What needs to be done: Transcribe the listing below line by line, preserving every character unchanged. Omit the pictures from your transcription.

Stored entries
=-=-=

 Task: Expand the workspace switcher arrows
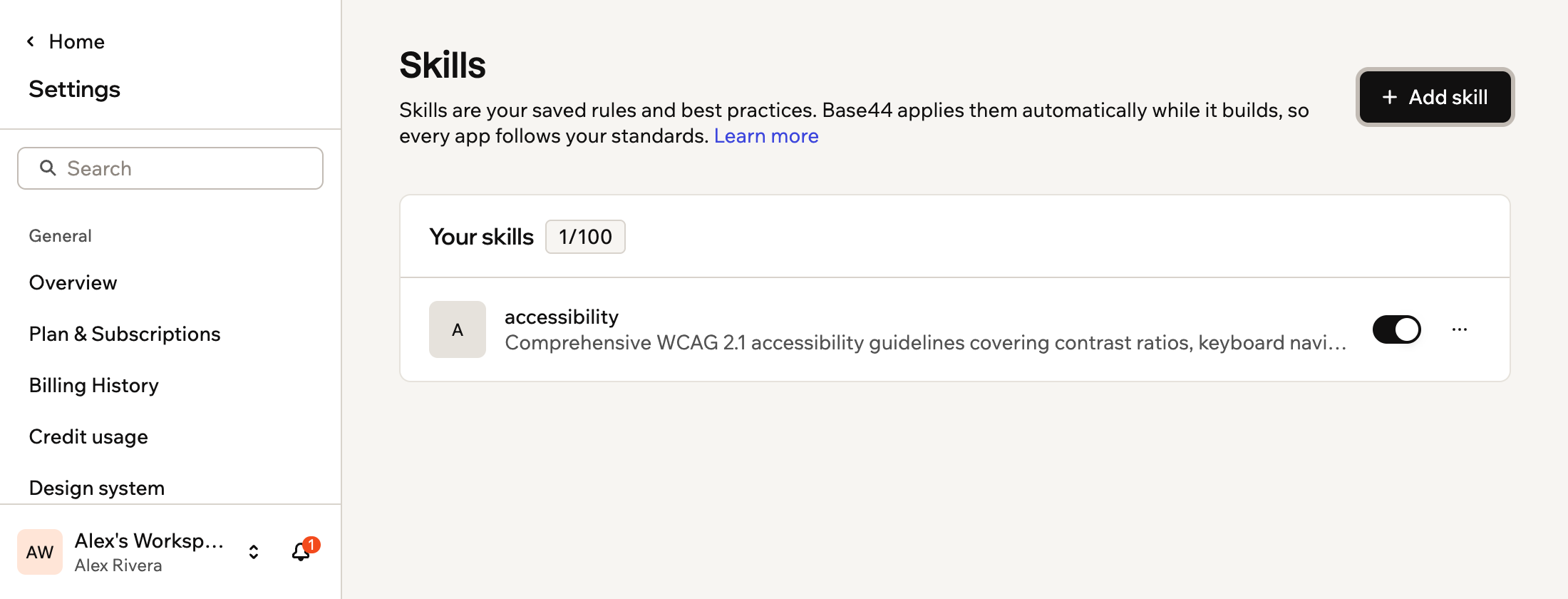(254, 552)
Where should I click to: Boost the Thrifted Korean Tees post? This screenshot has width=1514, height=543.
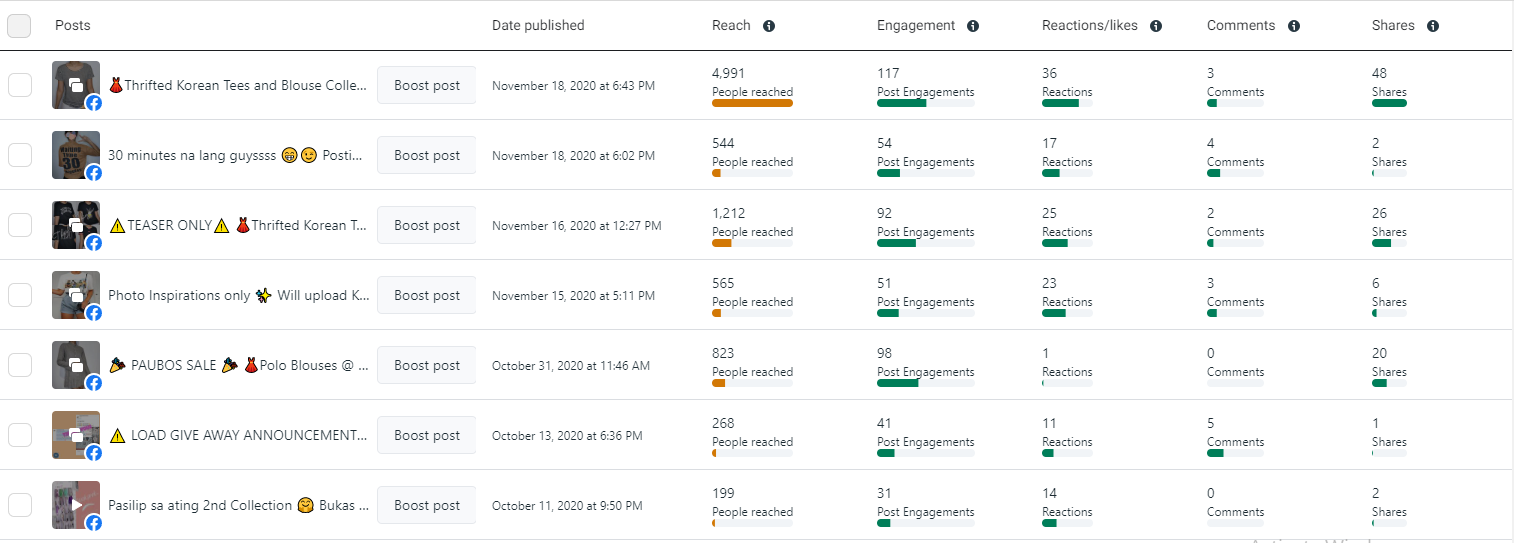pyautogui.click(x=426, y=85)
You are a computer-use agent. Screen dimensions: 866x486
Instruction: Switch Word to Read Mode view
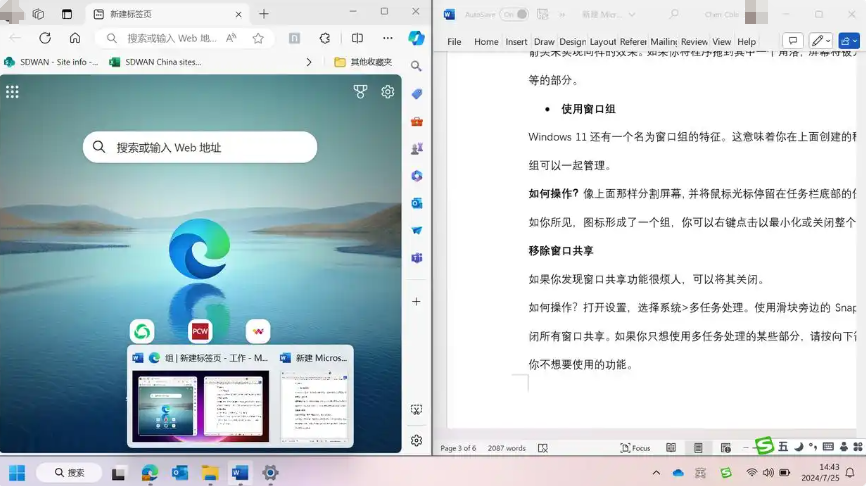point(671,448)
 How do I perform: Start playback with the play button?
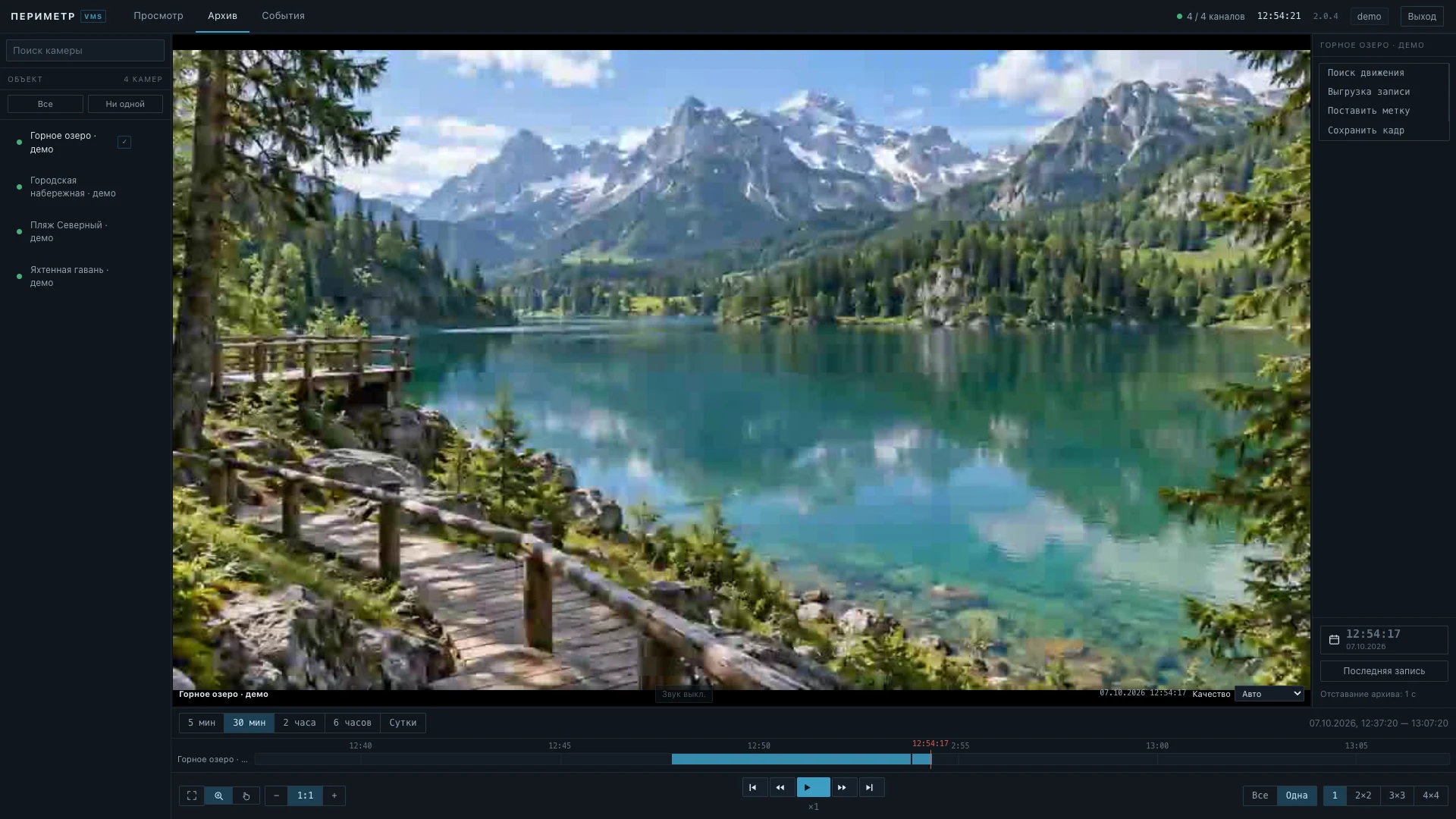point(813,787)
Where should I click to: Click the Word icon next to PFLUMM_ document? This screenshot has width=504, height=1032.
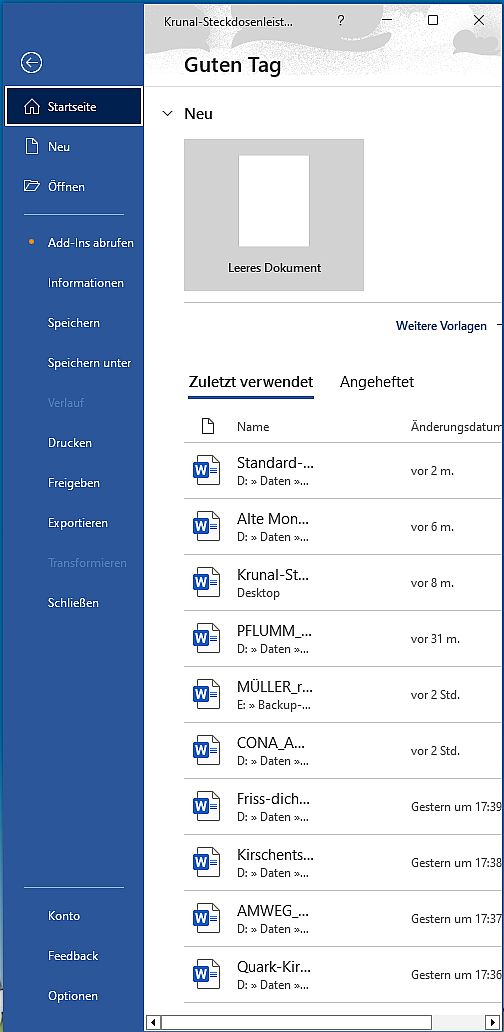[207, 638]
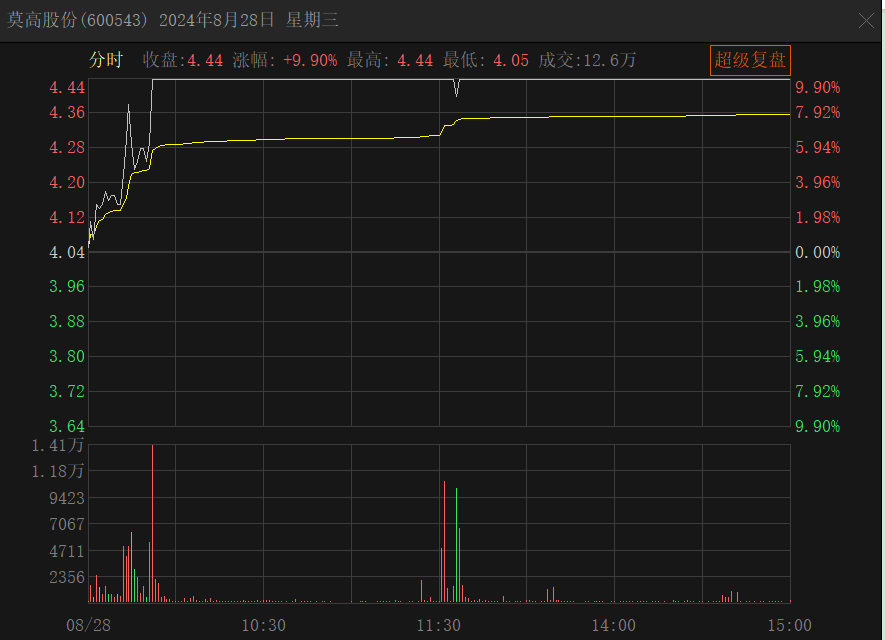Screen dimensions: 885x640
Task: Click the 成交 12.6万 volume figure
Action: [587, 61]
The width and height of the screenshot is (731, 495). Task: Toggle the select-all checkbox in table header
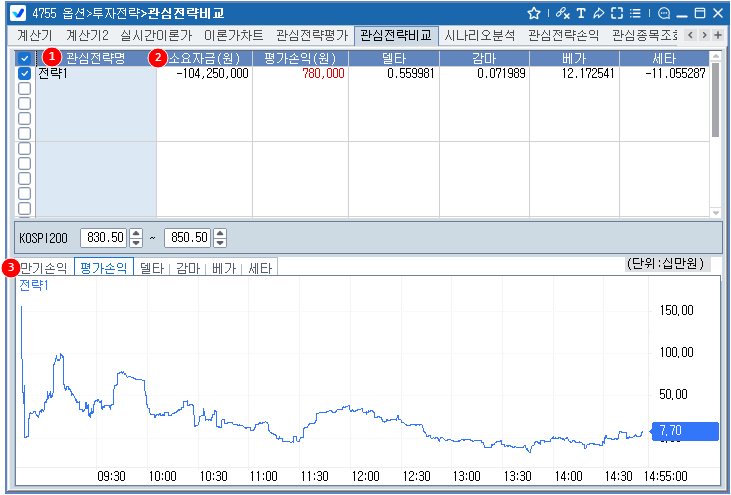(x=24, y=58)
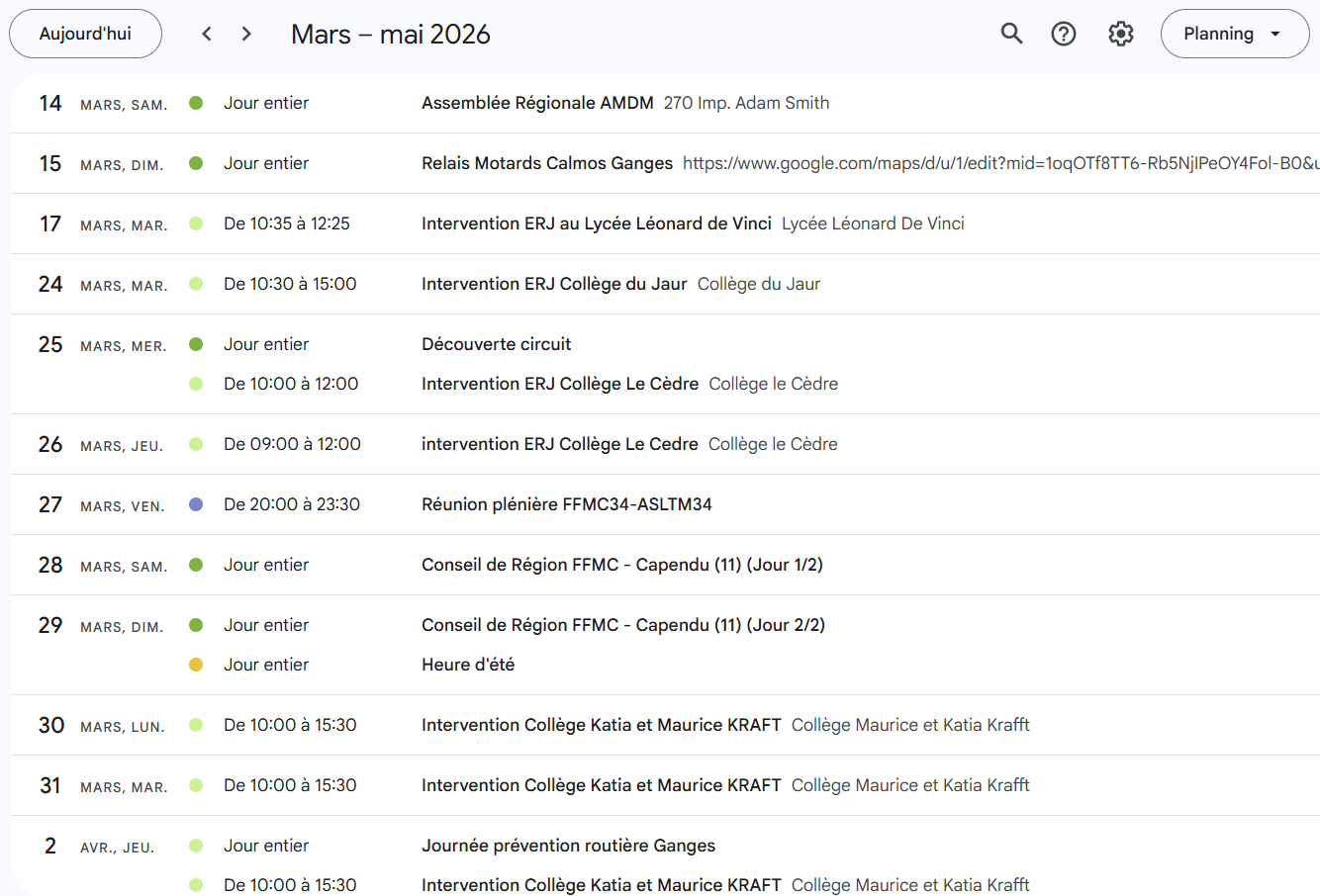This screenshot has height=896, width=1320.
Task: Open Conseil de Région FFMC Jour 1/2 event
Action: coord(621,565)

=-=-=

Task solution:
 Task: Expand the workspace switcher arrows
(254, 552)
Where should I click to: Boost the Thrifted Korean Tees post? This screenshot has width=1514, height=543.
pyautogui.click(x=426, y=85)
You are a computer-use agent. Screen dimensions: 866x486
Instruction: Switch Word to Read Mode view
point(671,448)
 How do I perform: Start playback with the play button?
point(813,787)
Where should I click to: Click the Word icon next to PFLUMM_ document? This screenshot has width=504, height=1032.
[207, 638]
Screen dimensions: 885x640
Task: Click the 成交 12.6万 volume figure
Action: [587, 61]
The width and height of the screenshot is (731, 495). Task: Toggle the select-all checkbox in table header
(x=24, y=58)
This screenshot has height=896, width=1320.
Task: Open Conseil de Région FFMC Jour 1/2 event
Action: coord(621,565)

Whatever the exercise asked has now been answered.